— Start Data provided —

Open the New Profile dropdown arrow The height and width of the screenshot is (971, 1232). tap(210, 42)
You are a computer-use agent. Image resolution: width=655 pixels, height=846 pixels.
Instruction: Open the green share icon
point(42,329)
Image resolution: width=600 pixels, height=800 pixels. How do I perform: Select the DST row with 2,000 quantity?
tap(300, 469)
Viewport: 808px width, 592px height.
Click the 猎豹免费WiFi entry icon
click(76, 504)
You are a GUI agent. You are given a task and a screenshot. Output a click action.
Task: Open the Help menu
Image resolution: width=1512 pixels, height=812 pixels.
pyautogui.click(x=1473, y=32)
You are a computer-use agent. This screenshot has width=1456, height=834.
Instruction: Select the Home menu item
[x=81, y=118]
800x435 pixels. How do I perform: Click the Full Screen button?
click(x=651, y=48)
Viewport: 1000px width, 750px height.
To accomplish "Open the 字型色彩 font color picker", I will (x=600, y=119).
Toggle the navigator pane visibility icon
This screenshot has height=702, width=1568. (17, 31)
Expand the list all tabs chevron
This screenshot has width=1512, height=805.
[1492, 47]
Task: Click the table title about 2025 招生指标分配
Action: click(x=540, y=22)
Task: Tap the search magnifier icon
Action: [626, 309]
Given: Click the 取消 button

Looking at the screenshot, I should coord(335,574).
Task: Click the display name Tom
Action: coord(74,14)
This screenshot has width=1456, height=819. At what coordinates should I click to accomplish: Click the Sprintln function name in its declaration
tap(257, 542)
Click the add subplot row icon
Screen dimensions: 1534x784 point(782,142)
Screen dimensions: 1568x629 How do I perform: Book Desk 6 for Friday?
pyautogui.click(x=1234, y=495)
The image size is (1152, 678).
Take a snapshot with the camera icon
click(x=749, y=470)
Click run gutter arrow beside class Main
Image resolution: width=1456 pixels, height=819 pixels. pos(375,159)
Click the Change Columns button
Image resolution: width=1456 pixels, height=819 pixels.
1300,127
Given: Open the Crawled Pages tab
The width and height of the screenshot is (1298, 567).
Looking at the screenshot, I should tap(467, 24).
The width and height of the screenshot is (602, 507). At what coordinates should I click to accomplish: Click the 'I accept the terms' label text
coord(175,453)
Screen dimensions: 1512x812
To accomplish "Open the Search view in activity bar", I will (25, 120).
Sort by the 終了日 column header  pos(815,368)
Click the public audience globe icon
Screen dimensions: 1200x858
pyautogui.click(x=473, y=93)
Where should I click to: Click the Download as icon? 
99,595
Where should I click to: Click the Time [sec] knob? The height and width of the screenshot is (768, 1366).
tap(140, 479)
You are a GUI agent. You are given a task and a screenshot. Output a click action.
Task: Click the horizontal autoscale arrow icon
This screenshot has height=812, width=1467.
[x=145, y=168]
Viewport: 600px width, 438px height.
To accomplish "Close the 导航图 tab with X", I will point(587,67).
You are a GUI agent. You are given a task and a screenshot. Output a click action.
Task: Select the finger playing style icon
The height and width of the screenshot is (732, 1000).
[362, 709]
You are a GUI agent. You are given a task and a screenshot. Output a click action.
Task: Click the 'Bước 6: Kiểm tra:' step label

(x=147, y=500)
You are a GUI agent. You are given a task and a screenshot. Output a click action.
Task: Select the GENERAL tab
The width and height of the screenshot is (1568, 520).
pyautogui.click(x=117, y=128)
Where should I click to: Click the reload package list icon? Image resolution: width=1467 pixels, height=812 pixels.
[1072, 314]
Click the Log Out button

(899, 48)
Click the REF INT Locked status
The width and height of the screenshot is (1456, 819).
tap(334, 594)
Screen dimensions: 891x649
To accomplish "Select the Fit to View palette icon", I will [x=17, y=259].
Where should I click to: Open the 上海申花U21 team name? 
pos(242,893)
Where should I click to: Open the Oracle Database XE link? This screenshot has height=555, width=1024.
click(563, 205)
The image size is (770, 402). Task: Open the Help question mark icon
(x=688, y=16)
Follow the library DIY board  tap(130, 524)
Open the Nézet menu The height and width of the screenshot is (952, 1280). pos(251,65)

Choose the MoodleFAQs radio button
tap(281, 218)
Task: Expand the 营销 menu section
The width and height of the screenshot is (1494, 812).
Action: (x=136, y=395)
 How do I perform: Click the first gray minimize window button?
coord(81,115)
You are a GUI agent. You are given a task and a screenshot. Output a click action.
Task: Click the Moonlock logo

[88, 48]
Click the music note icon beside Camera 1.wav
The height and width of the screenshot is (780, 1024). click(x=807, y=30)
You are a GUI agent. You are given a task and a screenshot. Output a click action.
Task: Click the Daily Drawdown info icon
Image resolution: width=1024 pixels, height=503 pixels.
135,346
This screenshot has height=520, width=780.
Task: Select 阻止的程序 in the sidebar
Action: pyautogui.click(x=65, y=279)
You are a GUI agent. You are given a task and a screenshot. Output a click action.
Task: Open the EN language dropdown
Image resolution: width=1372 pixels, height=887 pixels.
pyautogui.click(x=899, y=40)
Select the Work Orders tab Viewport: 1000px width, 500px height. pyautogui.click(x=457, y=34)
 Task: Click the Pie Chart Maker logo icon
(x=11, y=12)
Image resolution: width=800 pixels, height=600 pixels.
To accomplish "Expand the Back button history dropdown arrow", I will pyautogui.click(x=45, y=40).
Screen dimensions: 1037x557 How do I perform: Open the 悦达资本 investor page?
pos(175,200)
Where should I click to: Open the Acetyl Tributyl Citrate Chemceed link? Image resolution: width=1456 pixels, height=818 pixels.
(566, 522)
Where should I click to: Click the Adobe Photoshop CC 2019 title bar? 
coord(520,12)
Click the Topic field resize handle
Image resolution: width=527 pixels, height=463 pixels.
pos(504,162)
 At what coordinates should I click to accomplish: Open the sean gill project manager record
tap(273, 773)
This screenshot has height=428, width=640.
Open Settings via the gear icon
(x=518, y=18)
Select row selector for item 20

— End Data provided —

Your task: Gather every line in the records above that contains the string "Select", and copy each one out in full. Only matches with the same capitalization count.

Finished task:
Image resolution: width=600 pixels, height=800 pixels. How do I perform: Select the DST row with 2,000 quantity?
Instruction: Select the Home menu item
Task: Select the finger playing style icon
Task: Select the GENERAL tab
To accomplish "Select the Fit to View palette icon", I will [x=17, y=259].
Task: Select 阻止的程序 in the sidebar
Select the Work Orders tab Viewport: 1000px width, 500px height. pyautogui.click(x=457, y=34)
Select row selector for item 20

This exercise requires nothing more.